Le prophète Isaïe nous l’a annoncé en disant qu’il est traîné à l’abattoir comme une brebis, comme un agneau muet devant ceux qui le tondent (Is 53,7). La loi de Moïse l’a préfiguré, mais, étant figure et ombre, elle ne procurait qu’un salut incomplet et sa miséricorde ne s’étendait pas à tous les hommes. Or, aujourd’hui, l’Agneau véritable, représenté jadis par des symboles, la victime sans reproche est menée à l’abattoir.
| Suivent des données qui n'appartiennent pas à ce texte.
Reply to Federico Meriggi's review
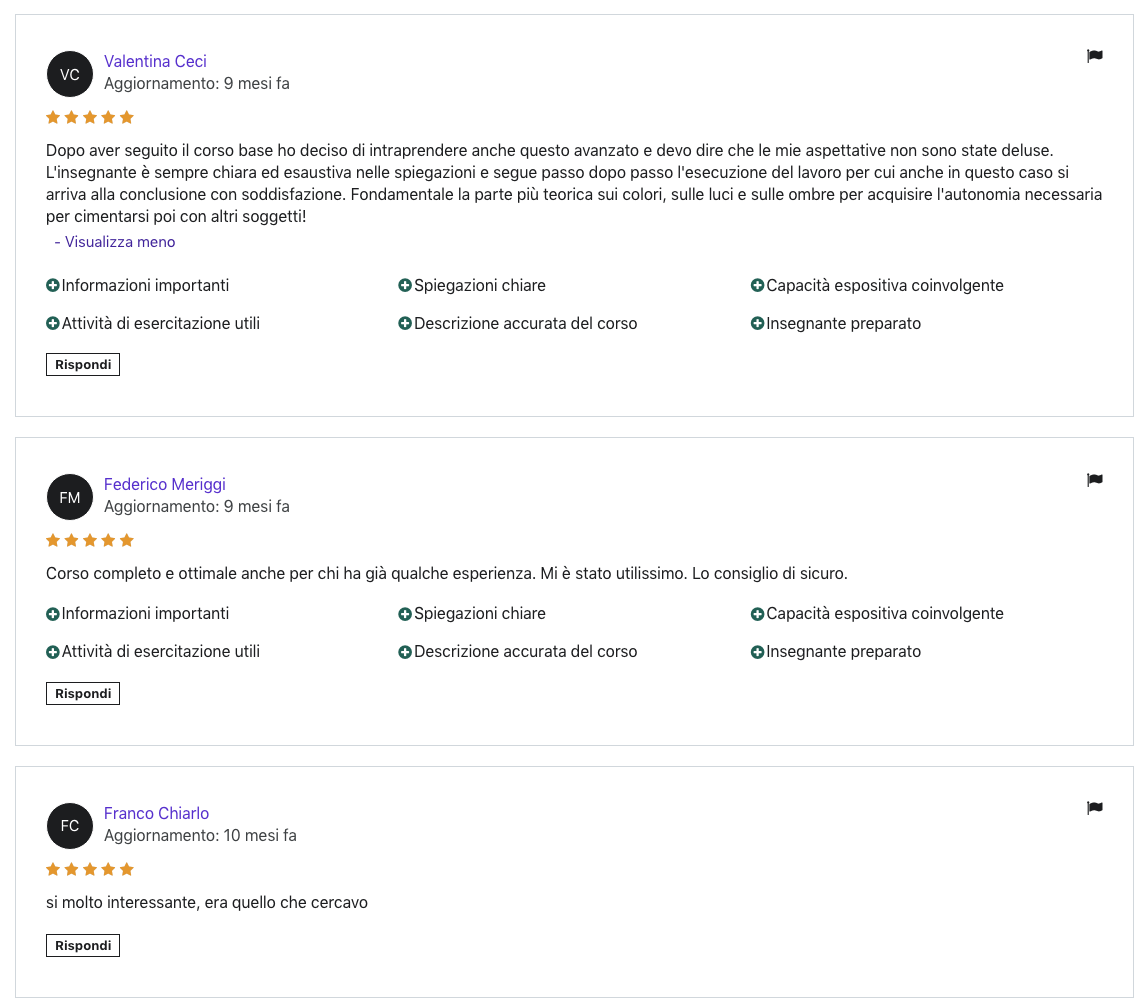The image size is (1144, 1008). tap(83, 694)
C’est pour chasser le péché du monde, renverser l’Exterminateur de la terre, détruire la mort en mourant pour tous, briser la malédiction qui nous frappe et mettre désormais fin à ceci : Tu es poussière et à la poussière tu retourneras (Gn 3,19). Devenu ainsi le second Adam, d’origine céleste et non terrestre, il est la source de tout bien pour l’humanité, le destructeur de la corruption qui était étrangère à notre nature, le médiateur de la vie éternelle, le garant du retour à Dieu, le principe de la piété et de la justice, la voie qui mène au Royaume des cieux. Car un seul Agneau est mort pour tous, recouvrant pour Dieu le Père tout le troupeau de ceux qui habitent la terre ; un seul est mort pour tous, afin de les soumettre tous à Dieu ; un seul est mort pour tous afin de les gagner tous, afin que tous désormais n’aient plus leur vie centrée sur eux-mêmes, mais sur lui, qui est mort et ressuscité pour eux (2 Co 5,15).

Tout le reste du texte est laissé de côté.